## Required action
Could you copy every record exactly as it appears?

## Data shown
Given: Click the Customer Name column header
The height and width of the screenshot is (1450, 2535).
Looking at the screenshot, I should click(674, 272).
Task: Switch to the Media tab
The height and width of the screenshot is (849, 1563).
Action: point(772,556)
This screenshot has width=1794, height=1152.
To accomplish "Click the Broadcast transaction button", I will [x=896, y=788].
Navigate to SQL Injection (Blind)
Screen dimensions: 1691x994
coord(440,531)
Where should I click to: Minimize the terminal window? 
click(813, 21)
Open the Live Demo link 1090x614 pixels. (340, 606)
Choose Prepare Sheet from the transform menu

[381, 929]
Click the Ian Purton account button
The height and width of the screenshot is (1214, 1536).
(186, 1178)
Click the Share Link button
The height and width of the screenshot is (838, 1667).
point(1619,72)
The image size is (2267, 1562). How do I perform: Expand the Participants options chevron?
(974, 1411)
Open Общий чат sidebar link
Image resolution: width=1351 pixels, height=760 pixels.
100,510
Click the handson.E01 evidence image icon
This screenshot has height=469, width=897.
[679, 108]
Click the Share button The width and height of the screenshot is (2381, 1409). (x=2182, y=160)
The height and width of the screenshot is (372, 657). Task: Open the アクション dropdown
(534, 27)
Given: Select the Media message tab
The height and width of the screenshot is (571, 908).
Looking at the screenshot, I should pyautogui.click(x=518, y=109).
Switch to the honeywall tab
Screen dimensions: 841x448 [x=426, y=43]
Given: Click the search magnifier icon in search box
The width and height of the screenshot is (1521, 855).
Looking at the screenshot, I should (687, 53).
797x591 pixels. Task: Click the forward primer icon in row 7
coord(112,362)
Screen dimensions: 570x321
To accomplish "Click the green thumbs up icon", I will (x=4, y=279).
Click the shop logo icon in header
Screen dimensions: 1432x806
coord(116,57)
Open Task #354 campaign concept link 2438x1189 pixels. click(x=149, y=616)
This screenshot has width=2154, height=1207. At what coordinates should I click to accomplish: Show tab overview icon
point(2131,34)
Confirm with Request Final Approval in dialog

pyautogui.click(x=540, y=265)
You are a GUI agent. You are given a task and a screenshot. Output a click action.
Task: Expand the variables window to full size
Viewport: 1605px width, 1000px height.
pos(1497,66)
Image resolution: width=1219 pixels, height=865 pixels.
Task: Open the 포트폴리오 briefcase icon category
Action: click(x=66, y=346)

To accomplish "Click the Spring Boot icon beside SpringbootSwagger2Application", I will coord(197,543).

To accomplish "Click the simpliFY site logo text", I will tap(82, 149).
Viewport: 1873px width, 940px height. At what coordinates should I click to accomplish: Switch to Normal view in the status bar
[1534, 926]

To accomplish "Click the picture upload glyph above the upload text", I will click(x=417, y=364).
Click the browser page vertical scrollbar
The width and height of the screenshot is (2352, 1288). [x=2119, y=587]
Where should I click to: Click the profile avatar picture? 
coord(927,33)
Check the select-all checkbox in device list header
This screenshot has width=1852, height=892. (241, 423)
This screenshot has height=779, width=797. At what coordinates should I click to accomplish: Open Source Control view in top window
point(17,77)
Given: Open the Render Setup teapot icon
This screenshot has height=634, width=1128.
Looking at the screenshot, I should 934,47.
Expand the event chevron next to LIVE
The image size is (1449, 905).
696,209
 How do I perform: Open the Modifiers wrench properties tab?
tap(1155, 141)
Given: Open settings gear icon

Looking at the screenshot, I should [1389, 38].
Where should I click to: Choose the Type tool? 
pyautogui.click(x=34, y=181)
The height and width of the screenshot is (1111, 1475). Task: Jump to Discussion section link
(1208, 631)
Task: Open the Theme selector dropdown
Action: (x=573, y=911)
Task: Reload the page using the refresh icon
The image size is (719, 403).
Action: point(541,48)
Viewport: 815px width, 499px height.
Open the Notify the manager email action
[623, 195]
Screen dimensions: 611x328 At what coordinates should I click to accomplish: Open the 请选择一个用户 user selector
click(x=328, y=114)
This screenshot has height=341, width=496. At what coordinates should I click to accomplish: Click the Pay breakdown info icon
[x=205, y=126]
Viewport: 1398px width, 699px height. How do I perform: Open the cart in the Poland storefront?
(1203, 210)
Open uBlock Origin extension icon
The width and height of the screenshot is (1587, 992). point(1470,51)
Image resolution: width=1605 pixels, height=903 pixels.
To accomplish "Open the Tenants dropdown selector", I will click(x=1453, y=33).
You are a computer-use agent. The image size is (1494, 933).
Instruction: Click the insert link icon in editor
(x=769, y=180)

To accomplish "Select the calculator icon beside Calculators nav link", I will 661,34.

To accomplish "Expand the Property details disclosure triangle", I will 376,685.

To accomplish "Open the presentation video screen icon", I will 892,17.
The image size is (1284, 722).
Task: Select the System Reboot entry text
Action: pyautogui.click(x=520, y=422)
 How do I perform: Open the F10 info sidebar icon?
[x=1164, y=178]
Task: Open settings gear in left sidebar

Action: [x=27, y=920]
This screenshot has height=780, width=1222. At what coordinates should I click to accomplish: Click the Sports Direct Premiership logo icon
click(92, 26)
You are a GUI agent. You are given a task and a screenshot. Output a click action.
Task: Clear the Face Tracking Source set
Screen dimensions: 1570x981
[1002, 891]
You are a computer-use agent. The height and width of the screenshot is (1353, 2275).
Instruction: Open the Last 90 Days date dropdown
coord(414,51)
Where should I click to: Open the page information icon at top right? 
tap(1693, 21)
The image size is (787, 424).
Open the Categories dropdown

## Result of this exercise
Given: Click the Customer Name column header
The height and width of the screenshot is (1450, 2535).
Looking at the screenshot, I should click(674, 272).
Task: Switch to the Media tab
The height and width of the screenshot is (849, 1563).
Action: point(772,556)
This screenshot has width=1794, height=1152.
To accomplish "Click the Broadcast transaction button", I will [x=896, y=788].
Navigate to SQL Injection (Blind)
Screen dimensions: 1691x994
coord(440,531)
Where should I click to: Minimize the terminal window? 
click(813, 21)
Open the Live Demo link 1090x614 pixels. (340, 606)
Choose Prepare Sheet from the transform menu

[381, 929]
Click the Ian Purton account button
The height and width of the screenshot is (1214, 1536).
(186, 1178)
Click the Share Link button
The height and width of the screenshot is (838, 1667).
point(1619,72)
The image size is (2267, 1562). How do I perform: Expand the Participants options chevron?
(974, 1411)
Open Общий чат sidebar link
Image resolution: width=1351 pixels, height=760 pixels.
100,510
Click the handson.E01 evidence image icon
This screenshot has height=469, width=897.
[679, 108]
Click the Share button The width and height of the screenshot is (2381, 1409). (x=2182, y=160)
The height and width of the screenshot is (372, 657). Task: Open the アクション dropdown
(534, 27)
Given: Select the Media message tab
The height and width of the screenshot is (571, 908).
Looking at the screenshot, I should pyautogui.click(x=518, y=109).
Switch to the honeywall tab
Screen dimensions: 841x448 [x=426, y=43]
Given: Click the search magnifier icon in search box
The width and height of the screenshot is (1521, 855).
Looking at the screenshot, I should (687, 53).
797x591 pixels. Task: Click the forward primer icon in row 7
coord(112,362)
Screen dimensions: 570x321
To accomplish "Click the green thumbs up icon", I will (x=4, y=279).
Click the shop logo icon in header
Screen dimensions: 1432x806
coord(116,57)
Open Task #354 campaign concept link 2438x1189 pixels. click(x=149, y=616)
This screenshot has width=2154, height=1207. At what coordinates should I click to accomplish: Show tab overview icon
point(2131,34)
Confirm with Request Final Approval in dialog

pyautogui.click(x=540, y=265)
You are a GUI agent. You are given a task and a screenshot. Output a click action.
Task: Expand the variables window to full size
Viewport: 1605px width, 1000px height.
pos(1497,66)
Image resolution: width=1219 pixels, height=865 pixels.
Task: Open the 포트폴리오 briefcase icon category
Action: click(x=66, y=346)

To accomplish "Click the Spring Boot icon beside SpringbootSwagger2Application", I will coord(197,543).

To accomplish "Click the simpliFY site logo text", I will tap(82, 149).
Viewport: 1873px width, 940px height. At what coordinates should I click to accomplish: Switch to Normal view in the status bar
[1534, 926]

To accomplish "Click the picture upload glyph above the upload text", I will click(x=417, y=364).
Click the browser page vertical scrollbar
The width and height of the screenshot is (2352, 1288). [x=2119, y=587]
Where should I click to: Click the profile avatar picture? 
coord(927,33)
Check the select-all checkbox in device list header
This screenshot has width=1852, height=892. (241, 423)
This screenshot has height=779, width=797. At what coordinates should I click to accomplish: Open Source Control view in top window
point(17,77)
Given: Open the Render Setup teapot icon
This screenshot has height=634, width=1128.
Looking at the screenshot, I should 934,47.
Expand the event chevron next to LIVE
The image size is (1449, 905).
696,209
 How do I perform: Open the Modifiers wrench properties tab?
tap(1155, 141)
Given: Open settings gear icon

Looking at the screenshot, I should [1389, 38].
Where should I click to: Choose the Type tool? 
pyautogui.click(x=34, y=181)
The height and width of the screenshot is (1111, 1475). Task: Jump to Discussion section link
(1208, 631)
Task: Open the Theme selector dropdown
Action: (x=573, y=911)
Task: Reload the page using the refresh icon
The image size is (719, 403).
Action: point(541,48)
Viewport: 815px width, 499px height.
Open the Notify the manager email action
[623, 195]
Screen dimensions: 611x328 At what coordinates should I click to accomplish: Open the 请选择一个用户 user selector
click(x=328, y=114)
This screenshot has height=341, width=496. At what coordinates should I click to accomplish: Click the Pay breakdown info icon
[x=205, y=126]
Viewport: 1398px width, 699px height. How do I perform: Open the cart in the Poland storefront?
(1203, 210)
Open uBlock Origin extension icon
The width and height of the screenshot is (1587, 992). point(1470,51)
Image resolution: width=1605 pixels, height=903 pixels.
To accomplish "Open the Tenants dropdown selector", I will click(x=1453, y=33).
You are a computer-use agent. The image size is (1494, 933).
Instruction: Click the insert link icon in editor
(x=769, y=180)

To accomplish "Select the calculator icon beside Calculators nav link", I will 661,34.

To accomplish "Expand the Property details disclosure triangle", I will 376,685.

To accomplish "Open the presentation video screen icon", I will 892,17.
The image size is (1284, 722).
Task: Select the System Reboot entry text
Action: pyautogui.click(x=520, y=422)
 How do I perform: Open the F10 info sidebar icon?
[x=1164, y=178]
Task: Open settings gear in left sidebar

Action: [x=27, y=920]
This screenshot has height=780, width=1222. At what coordinates should I click to accomplish: Click the Sports Direct Premiership logo icon
click(92, 26)
You are a GUI agent. You are given a task and a screenshot. Output a click action.
Task: Clear the Face Tracking Source set
Screen dimensions: 1570x981
[1002, 891]
You are a computer-use agent. The height and width of the screenshot is (1353, 2275).
Instruction: Open the Last 90 Days date dropdown
coord(414,51)
Where should I click to: Open the page information icon at top right? 
tap(1693, 21)
The image size is (787, 424).
Open the Categories dropdown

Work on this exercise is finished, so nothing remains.